Que sont nos racines devenues?
Cultivons-nous encore la terre d'où nous venons?

Nous sommes des êtres en provenance, en souvenance, en mouvance...
Philippe Vauchel nous emmène au pays de ses racines! A travers lui, a travers son village, ses pierres, ses hommes et ses femmes, ce sont nos propres racines qui se prolongent… voire qui nous donnent des ailes!


Il joue, écrit, met en scène, avec boulimie et faconde, se revendiquant de la diagonale du fou

Dans son beau livre «La Planète des clowns», Alfred Simon cite Théodore de Banville: «Le clown habite l'impossible.» La formule semble avoir été forgée tout exprès pour Philippe Vauchel, 40 ans, comédien, metteur en scène et écrivain belge originaire de la province de Luxembourg. Il pourrait être le fils naturel de Dario Fo et d'Ionesco, d'Artaud et de Popov... L'impossible, pour lui, c'est d'habiter l'instant, avec justesse et intensité, que ce soit le temps d'un spectacle, d'une répétition, d'un repas entre amis voire d'une interview. Son visage rond et lunaire mangé par de grands yeux d'hypnotiseur et surmonté d'un front interminable rappelle immanquablement le Pierrot, dont il cultive la tendresse, le grotesque et la mélancolie. Ses mains pétrissent l'air, le sculptent au gré des mots, donnent du volume à une parole abondante et généreuse.

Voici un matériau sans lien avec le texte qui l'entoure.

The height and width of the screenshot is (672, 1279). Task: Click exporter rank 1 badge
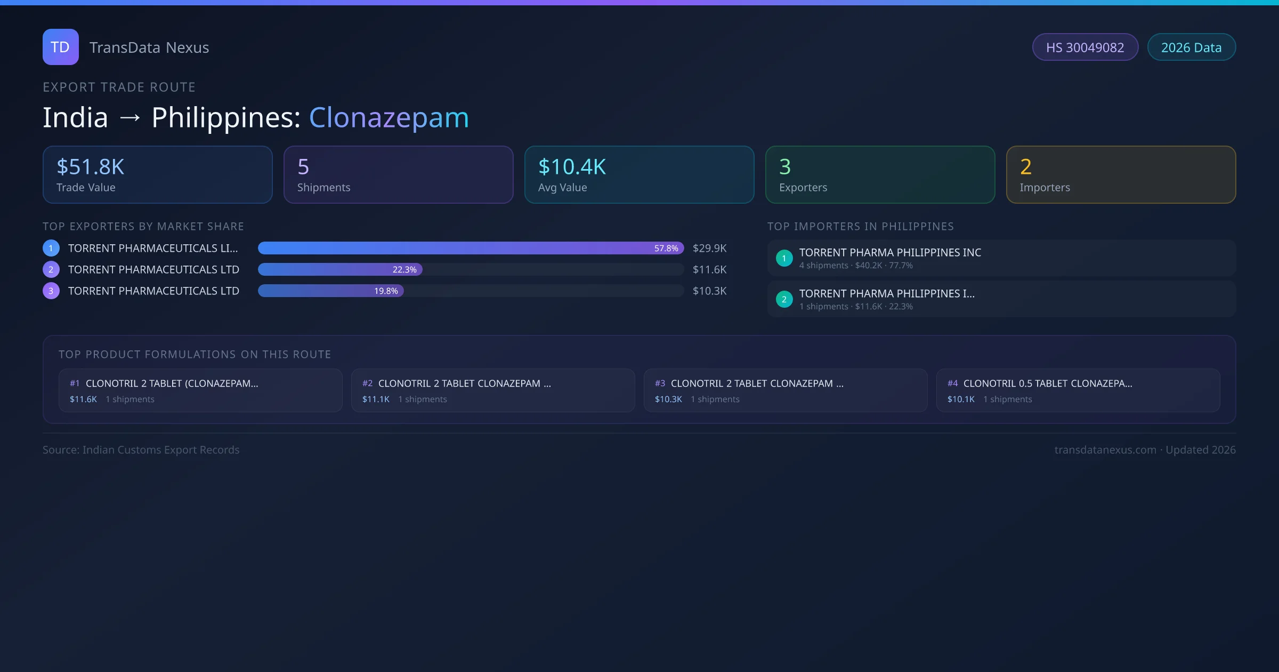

L'homme est tout entier tourné vers le présent et l'avenir. Il n'aime pas trop regarder en arrière et aime citer Oscar Wilde: «Le seul charme du passé, c'est qu'il est passé.» Dans les spectacles qu'il s'écrit, Philippe Vauchel fait rire du seul sujet qui vaille la peine: la mort. «J'y pense tout le temps, affirme-t-il. Elle est chevillée à ma vie quotidienne et à ma perception du monde.» Et de préciser que parler de la mort au théâtre est le contraire de la morbidité: «C'est le déni de la mort qui me semble morbide, précisément. Le rire nous sauve de tout.»

L'INTIMITÉ THÉÂTRALE
Le rapport avec les spectateurs - «les assis», comme il les appelle -, il le veut direct et intime. D'où, par exemple, ce théâtre en appartement - des représentations chez des privés dont une pièce de la maison est transformée en salle de spectacle pour une poignée de spectateurs - dont il est, un peu malgré lui, le porte-drapeau. «J'aime beaucoup cette façon d'entrer en contact avec les gens. L'idée que l'on réorganise toute la maisonnée le temps d'un partage théâtral m'émeut profondément.»

Cet été, on pourra apprécier la panoplie complète de ses talents, à Bruxelles et en Wallonie. A Stavelot, il reprend pour un soir «La Grande Vacance», variations drolatiques sur le dernier départ qui nous attend tous, «roux, Gémeaux, anciens scouts, mentons en galoche, menteurs, optimistes, lecteurs de l'Alchimiste, mangeurs de yaourt, maigres, catholiques, catholiques pratiquants, catholiques pratiquant un sport...» Le ton est donné.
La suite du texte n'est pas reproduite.